It was why the words of Nigel Hastilow, the Conservative parliamentary candidate for a Midlands seat not far from Powell's old Wolverhampton constituency, in which he insisted Powell had been right, touched off such alarm.
By resigning, Mr Hastilow has saved his party leader from an exquisite dilemma, which is what to do with a candidate who blunders into a topic that his leader has raised himself only recently.
But as the furore has shown, the Conservatives are not yet into calm waters on immigration, a subject that has powers to inflame public passions but which at the same time has proven unpredictable as a source of votes. As various recent surveys of public opinion have shown, people remain concerned about immigration but, at the same time, wary of those who seek to exploit it as an issue.
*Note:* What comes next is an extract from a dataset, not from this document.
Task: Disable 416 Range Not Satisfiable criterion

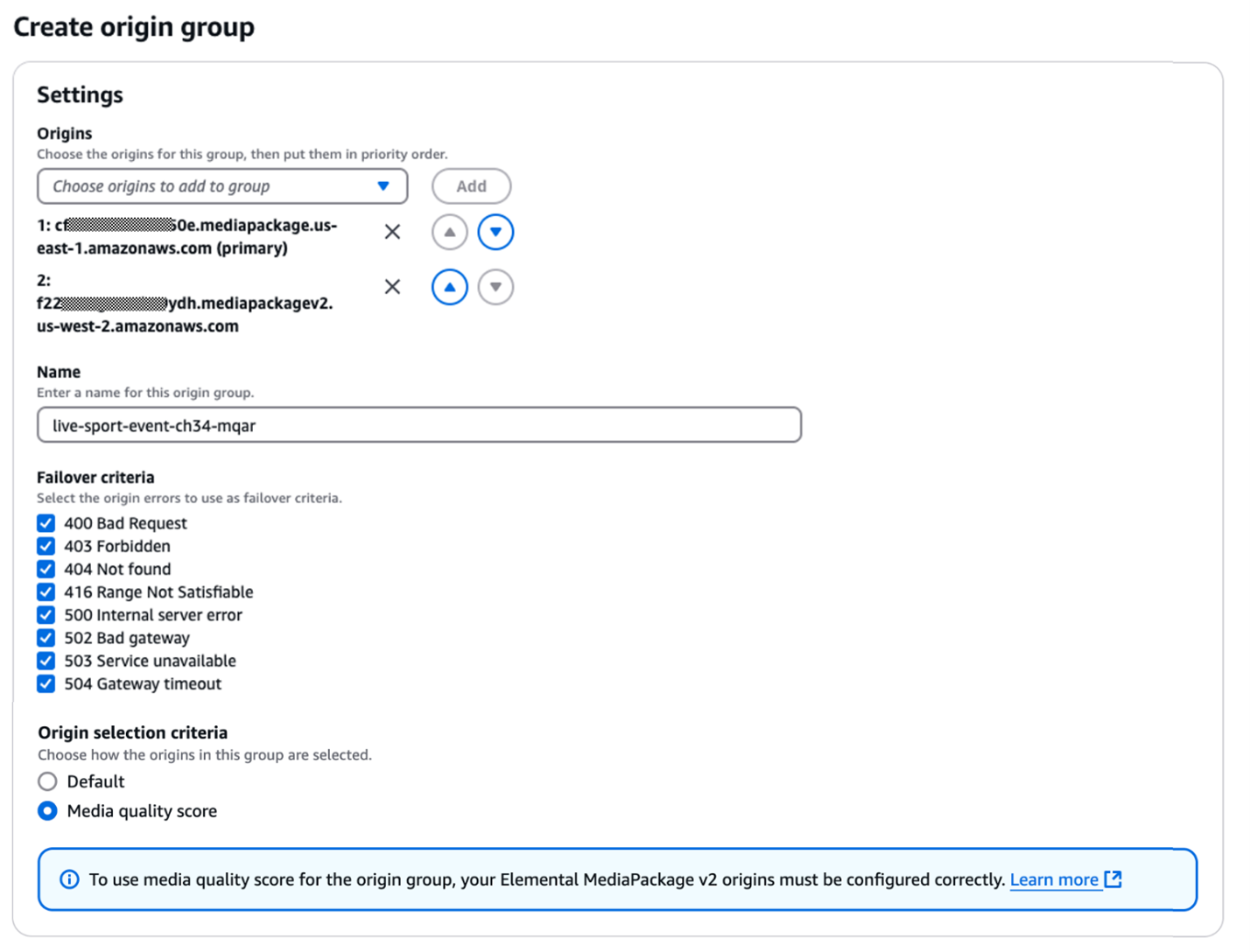Action: [x=46, y=592]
Mr Cameron's predecessor, Michael Howard, failed to understand this distinction when he put immigration at the heart of the Conservative election campaign in 2005.
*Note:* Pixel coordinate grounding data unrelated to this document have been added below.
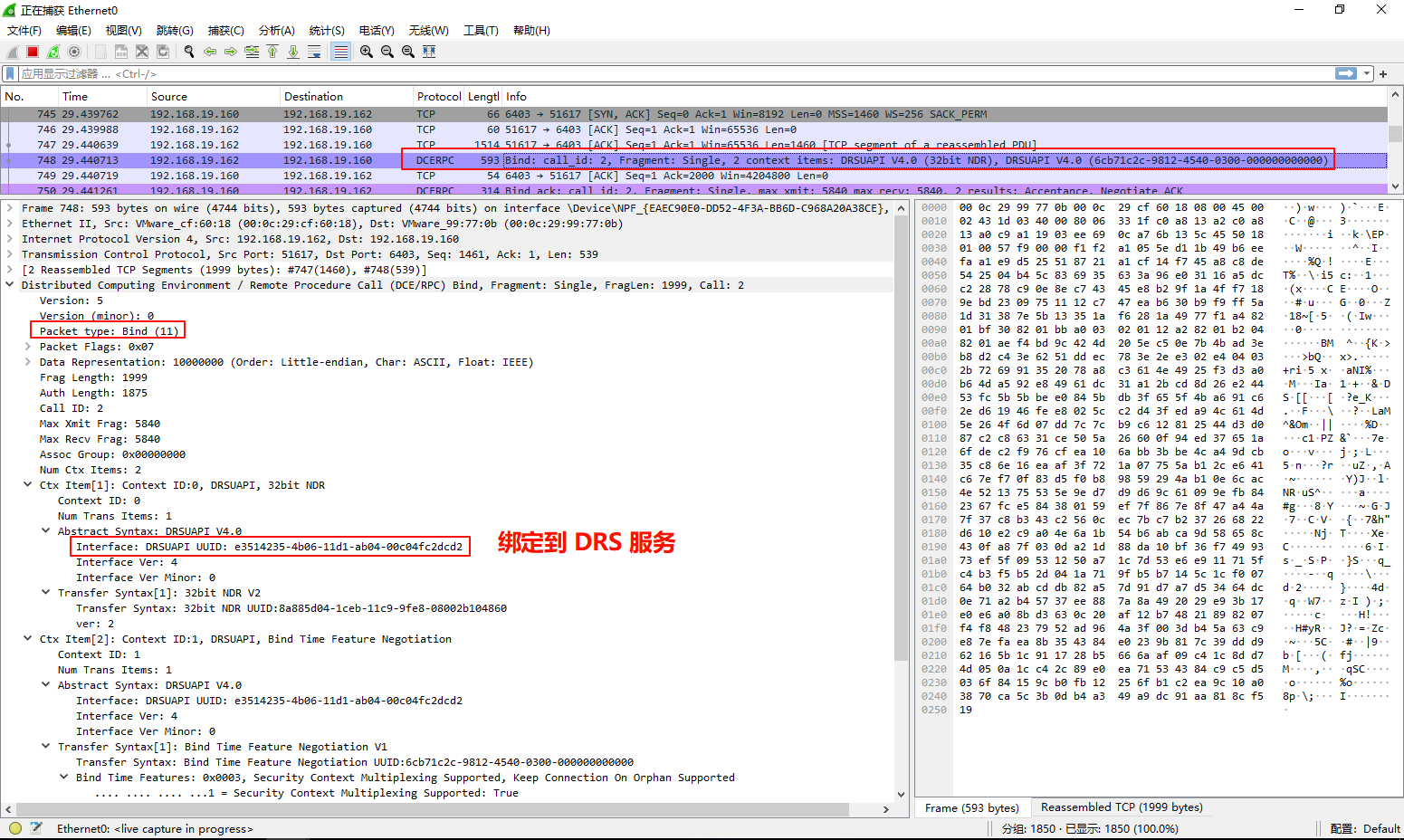The width and height of the screenshot is (1404, 840).
Task: Go to the first packet icon
Action: tap(272, 52)
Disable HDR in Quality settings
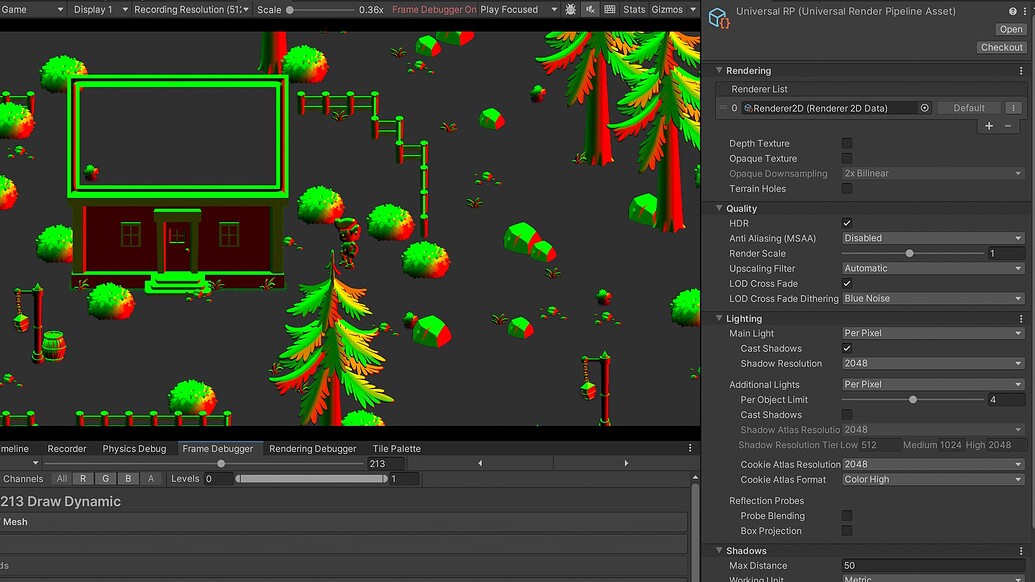The image size is (1035, 582). pos(847,223)
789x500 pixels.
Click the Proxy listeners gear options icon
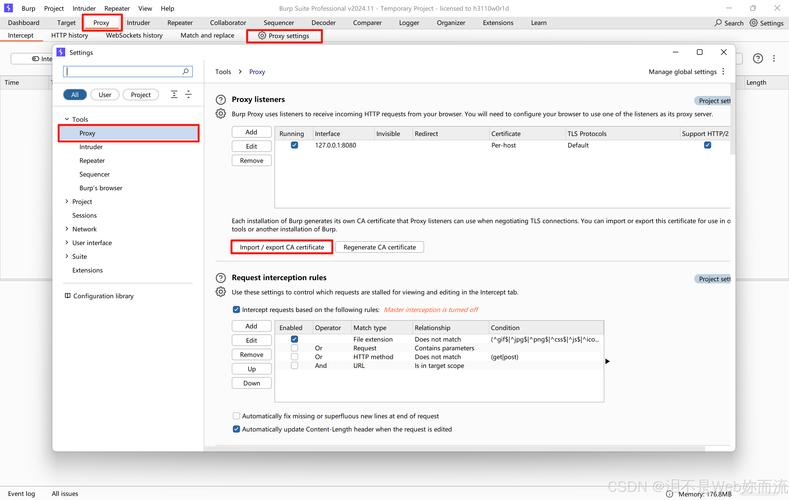[221, 114]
Mr Cameron has learnt important lessons from that debacle, and on the whole has been distrustful of immigration as a Conservative cause, viewing it, probably rightly, as a debased currency electorally.
The problem is that if he avoids the subject altogether, he risks being accused of political cowardice, whereas if he opens it up, he risks resurrecting the ghost of Powell, just as Mr Hastilow appeared to seek to do.
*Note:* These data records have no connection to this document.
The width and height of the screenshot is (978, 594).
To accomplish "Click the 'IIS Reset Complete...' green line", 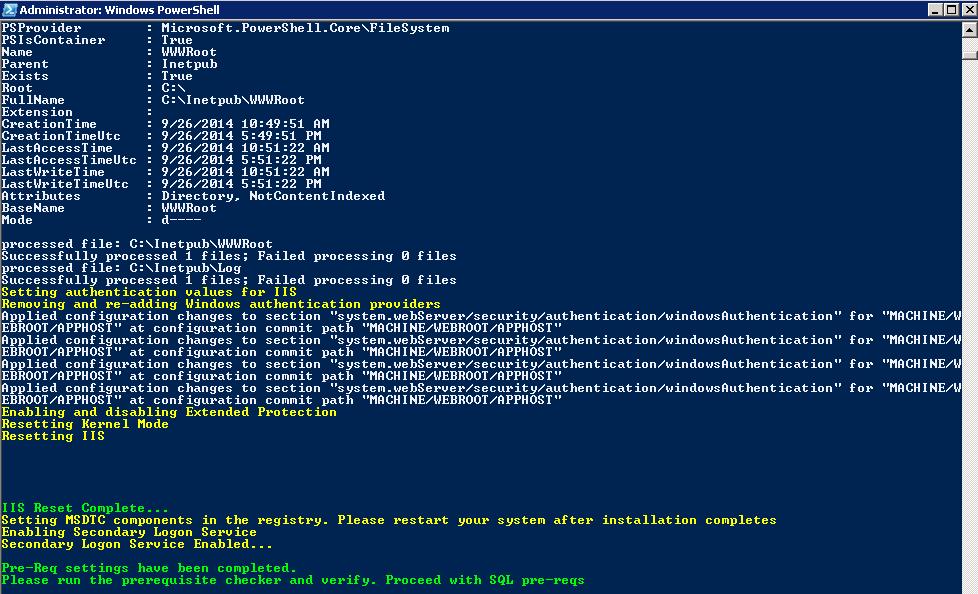I will coord(85,508).
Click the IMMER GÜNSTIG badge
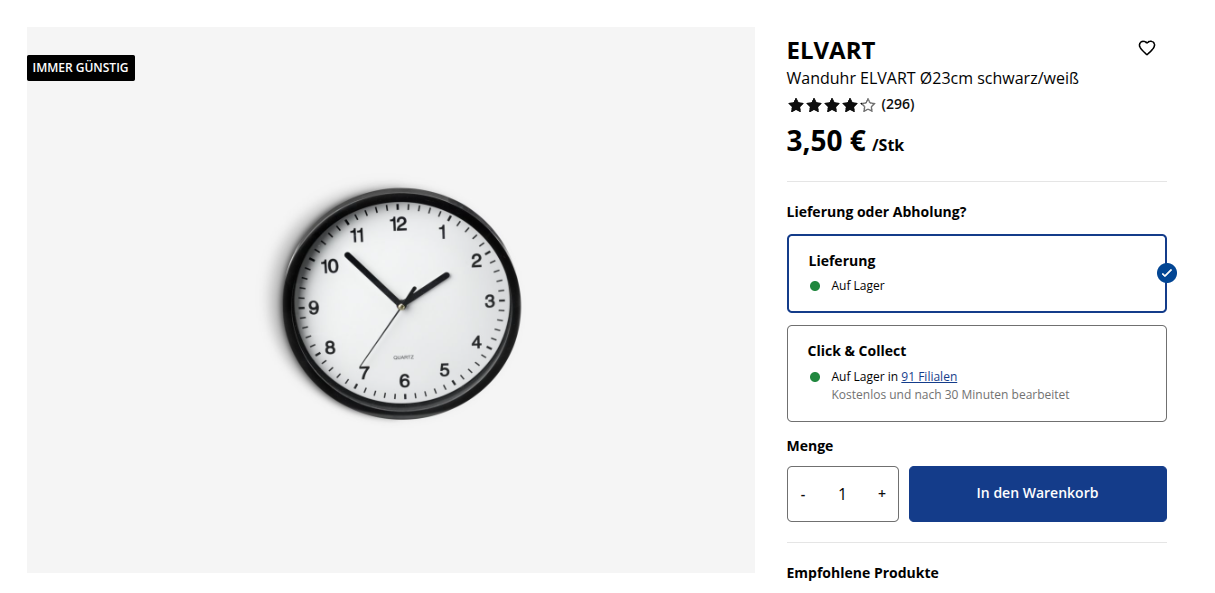Image resolution: width=1215 pixels, height=593 pixels. tap(81, 68)
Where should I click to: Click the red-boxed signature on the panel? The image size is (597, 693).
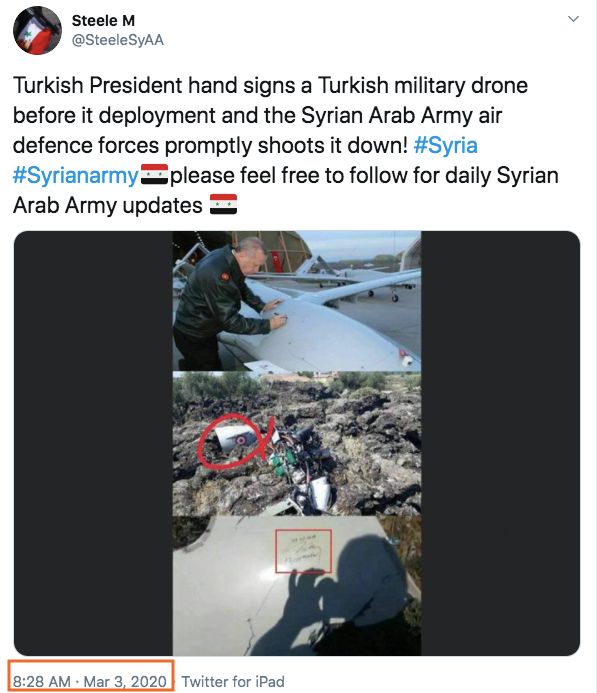(303, 551)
As Mr Hastilow has fallen on his sword, the Tory leader has been spared a confrontation with Mr Hastilow, and by extension, his own right wing, keen to tar Mr Cameron as a metropolitan liberal with an overdeveloped sense of political correctness. Mr Hastilow's withdrawal has also deprived Labour of an opportunity to attack the Tories as soft on racists.
But lessons need to be drawn – and spelled out in public. Lest others seek to tread in Mr Hastilow's footsteps, the Tory leader needs again to make it clear that while he is not squeamish on the subject of immigration, he sees a clear distinction between a responsible debate on a subject of national interest and a return to the kind of poisonous and inflammable language that Powell injected into the issue.
Should he fail to do so, the Conservatives will be back where they were in the public's estimation – condemned as a party that cannot be trusted not to exploit people's basest and most foolish fears over immigration, and in the most opportunistic manner.